### What to work on
Each record must be retyped in full. No character may differ.

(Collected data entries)
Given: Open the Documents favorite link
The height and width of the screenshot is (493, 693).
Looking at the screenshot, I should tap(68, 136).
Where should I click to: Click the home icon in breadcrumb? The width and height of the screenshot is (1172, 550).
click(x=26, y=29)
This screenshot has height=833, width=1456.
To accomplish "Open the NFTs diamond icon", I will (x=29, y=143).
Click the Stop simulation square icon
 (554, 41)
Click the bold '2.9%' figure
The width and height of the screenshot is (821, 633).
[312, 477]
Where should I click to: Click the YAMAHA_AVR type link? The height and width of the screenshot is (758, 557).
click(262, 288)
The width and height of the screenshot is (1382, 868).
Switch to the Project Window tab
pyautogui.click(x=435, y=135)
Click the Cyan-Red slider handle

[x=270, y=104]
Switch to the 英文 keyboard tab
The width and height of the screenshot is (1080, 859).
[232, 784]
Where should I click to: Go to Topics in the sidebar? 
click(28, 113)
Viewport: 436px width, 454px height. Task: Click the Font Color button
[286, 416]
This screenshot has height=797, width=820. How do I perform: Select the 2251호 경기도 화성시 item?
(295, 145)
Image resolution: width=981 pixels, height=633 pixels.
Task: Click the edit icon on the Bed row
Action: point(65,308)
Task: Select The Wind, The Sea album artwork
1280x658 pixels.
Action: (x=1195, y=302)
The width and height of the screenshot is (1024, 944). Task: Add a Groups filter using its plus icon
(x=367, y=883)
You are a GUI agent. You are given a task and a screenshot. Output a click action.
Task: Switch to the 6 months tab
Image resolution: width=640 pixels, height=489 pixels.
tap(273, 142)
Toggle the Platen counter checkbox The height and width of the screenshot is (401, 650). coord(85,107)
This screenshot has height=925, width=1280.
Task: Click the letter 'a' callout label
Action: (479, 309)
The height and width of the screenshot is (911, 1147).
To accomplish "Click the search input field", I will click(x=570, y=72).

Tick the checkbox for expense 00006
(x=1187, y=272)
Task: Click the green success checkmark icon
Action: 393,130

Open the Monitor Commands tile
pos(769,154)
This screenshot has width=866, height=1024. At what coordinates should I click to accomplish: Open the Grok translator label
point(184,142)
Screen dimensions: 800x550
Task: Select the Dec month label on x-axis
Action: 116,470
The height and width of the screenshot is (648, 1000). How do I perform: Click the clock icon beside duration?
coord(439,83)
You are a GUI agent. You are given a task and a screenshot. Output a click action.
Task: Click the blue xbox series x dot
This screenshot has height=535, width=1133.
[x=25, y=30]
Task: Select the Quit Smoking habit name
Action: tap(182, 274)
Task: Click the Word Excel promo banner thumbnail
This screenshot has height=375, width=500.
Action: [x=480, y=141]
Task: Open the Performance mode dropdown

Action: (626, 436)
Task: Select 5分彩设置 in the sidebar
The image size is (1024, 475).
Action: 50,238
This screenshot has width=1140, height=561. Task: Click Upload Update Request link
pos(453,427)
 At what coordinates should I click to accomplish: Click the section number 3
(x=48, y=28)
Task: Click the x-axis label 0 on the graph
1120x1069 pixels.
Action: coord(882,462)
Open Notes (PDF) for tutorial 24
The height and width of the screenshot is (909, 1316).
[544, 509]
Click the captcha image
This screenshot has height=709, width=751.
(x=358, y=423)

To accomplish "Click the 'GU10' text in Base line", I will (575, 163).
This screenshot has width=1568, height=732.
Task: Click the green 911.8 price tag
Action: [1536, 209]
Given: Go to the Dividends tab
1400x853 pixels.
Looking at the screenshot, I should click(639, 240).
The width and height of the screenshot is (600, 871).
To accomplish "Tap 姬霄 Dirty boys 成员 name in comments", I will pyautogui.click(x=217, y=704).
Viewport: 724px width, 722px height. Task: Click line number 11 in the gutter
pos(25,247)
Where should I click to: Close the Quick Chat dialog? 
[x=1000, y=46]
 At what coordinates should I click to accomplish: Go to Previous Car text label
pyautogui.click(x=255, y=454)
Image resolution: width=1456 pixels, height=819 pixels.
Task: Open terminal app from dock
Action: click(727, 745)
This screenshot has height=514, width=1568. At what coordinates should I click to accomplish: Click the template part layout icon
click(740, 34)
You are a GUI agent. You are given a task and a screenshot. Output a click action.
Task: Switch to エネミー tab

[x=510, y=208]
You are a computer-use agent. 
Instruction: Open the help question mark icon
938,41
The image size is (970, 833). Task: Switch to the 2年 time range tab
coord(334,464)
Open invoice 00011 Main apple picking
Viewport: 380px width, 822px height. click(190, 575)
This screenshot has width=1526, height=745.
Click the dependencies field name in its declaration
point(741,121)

### The answer
Given: Open the Documents favorite link
The height and width of the screenshot is (493, 693).
Looking at the screenshot, I should tap(68, 136).
Where should I click to: Click the home icon in breadcrumb? The width and height of the screenshot is (1172, 550).
click(x=26, y=29)
This screenshot has height=833, width=1456.
To accomplish "Open the NFTs diamond icon", I will (x=29, y=143).
Click the Stop simulation square icon
 (554, 41)
Click the bold '2.9%' figure
The width and height of the screenshot is (821, 633).
[312, 477]
Where should I click to: Click the YAMAHA_AVR type link? The height and width of the screenshot is (758, 557).
click(262, 288)
The width and height of the screenshot is (1382, 868).
Switch to the Project Window tab
pyautogui.click(x=435, y=135)
Click the Cyan-Red slider handle

[x=270, y=104]
Switch to the 英文 keyboard tab
The width and height of the screenshot is (1080, 859).
[232, 784]
Where should I click to: Go to Topics in the sidebar? 
click(28, 113)
Viewport: 436px width, 454px height. Task: Click the Font Color button
[286, 416]
This screenshot has height=797, width=820. How do I perform: Select the 2251호 경기도 화성시 item?
(295, 145)
Image resolution: width=981 pixels, height=633 pixels.
Task: Click the edit icon on the Bed row
Action: point(65,308)
Task: Select The Wind, The Sea album artwork
1280x658 pixels.
Action: (x=1195, y=302)
The width and height of the screenshot is (1024, 944). Task: Add a Groups filter using its plus icon
(x=367, y=883)
You are a GUI agent. You are given a task and a screenshot. Output a click action.
Task: Switch to the 6 months tab
Image resolution: width=640 pixels, height=489 pixels.
tap(273, 142)
Toggle the Platen counter checkbox The height and width of the screenshot is (401, 650). coord(85,107)
This screenshot has height=925, width=1280.
Task: Click the letter 'a' callout label
Action: (479, 309)
The height and width of the screenshot is (911, 1147).
To accomplish "Click the search input field", I will click(x=570, y=72).

Tick the checkbox for expense 00006
(x=1187, y=272)
Task: Click the green success checkmark icon
Action: 393,130

Open the Monitor Commands tile
pos(769,154)
This screenshot has width=866, height=1024. At what coordinates should I click to accomplish: Open the Grok translator label
point(184,142)
Screen dimensions: 800x550
Task: Select the Dec month label on x-axis
Action: 116,470
The height and width of the screenshot is (648, 1000). How do I perform: Click the clock icon beside duration?
coord(439,83)
You are a GUI agent. You are given a task and a screenshot. Output a click action.
Task: Click the blue xbox series x dot
This screenshot has height=535, width=1133.
[x=25, y=30]
Task: Select the Quit Smoking habit name
Action: tap(182, 274)
Task: Click the Word Excel promo banner thumbnail
This screenshot has height=375, width=500.
Action: [x=480, y=141]
Task: Open the Performance mode dropdown

Action: (626, 436)
Task: Select 5分彩设置 in the sidebar
The image size is (1024, 475).
Action: 50,238
This screenshot has width=1140, height=561. Task: Click Upload Update Request link
pos(453,427)
 At what coordinates should I click to accomplish: Click the section number 3
(x=48, y=28)
Task: Click the x-axis label 0 on the graph
1120x1069 pixels.
Action: coord(882,462)
Open Notes (PDF) for tutorial 24
The height and width of the screenshot is (909, 1316).
[544, 509]
Click the captcha image
This screenshot has height=709, width=751.
(x=358, y=423)

To accomplish "Click the 'GU10' text in Base line", I will (575, 163).
This screenshot has width=1568, height=732.
Task: Click the green 911.8 price tag
Action: [1536, 209]
Given: Go to the Dividends tab
1400x853 pixels.
Looking at the screenshot, I should click(639, 240).
The width and height of the screenshot is (600, 871).
To accomplish "Tap 姬霄 Dirty boys 成员 name in comments", I will pyautogui.click(x=217, y=704).
Viewport: 724px width, 722px height. Task: Click line number 11 in the gutter
pos(25,247)
Where should I click to: Close the Quick Chat dialog? 
[x=1000, y=46]
 At what coordinates should I click to accomplish: Go to Previous Car text label
pyautogui.click(x=255, y=454)
Image resolution: width=1456 pixels, height=819 pixels.
Task: Open terminal app from dock
Action: click(727, 745)
This screenshot has height=514, width=1568. At what coordinates should I click to accomplish: Click the template part layout icon
click(740, 34)
You are a GUI agent. You are given a task and a screenshot. Output a click action.
Task: Switch to エネミー tab

[x=510, y=208]
You are a computer-use agent. 
Instruction: Open the help question mark icon
938,41
The image size is (970, 833). Task: Switch to the 2年 time range tab
coord(334,464)
Open invoice 00011 Main apple picking
Viewport: 380px width, 822px height. click(190, 575)
This screenshot has width=1526, height=745.
Click the dependencies field name in its declaration
point(741,121)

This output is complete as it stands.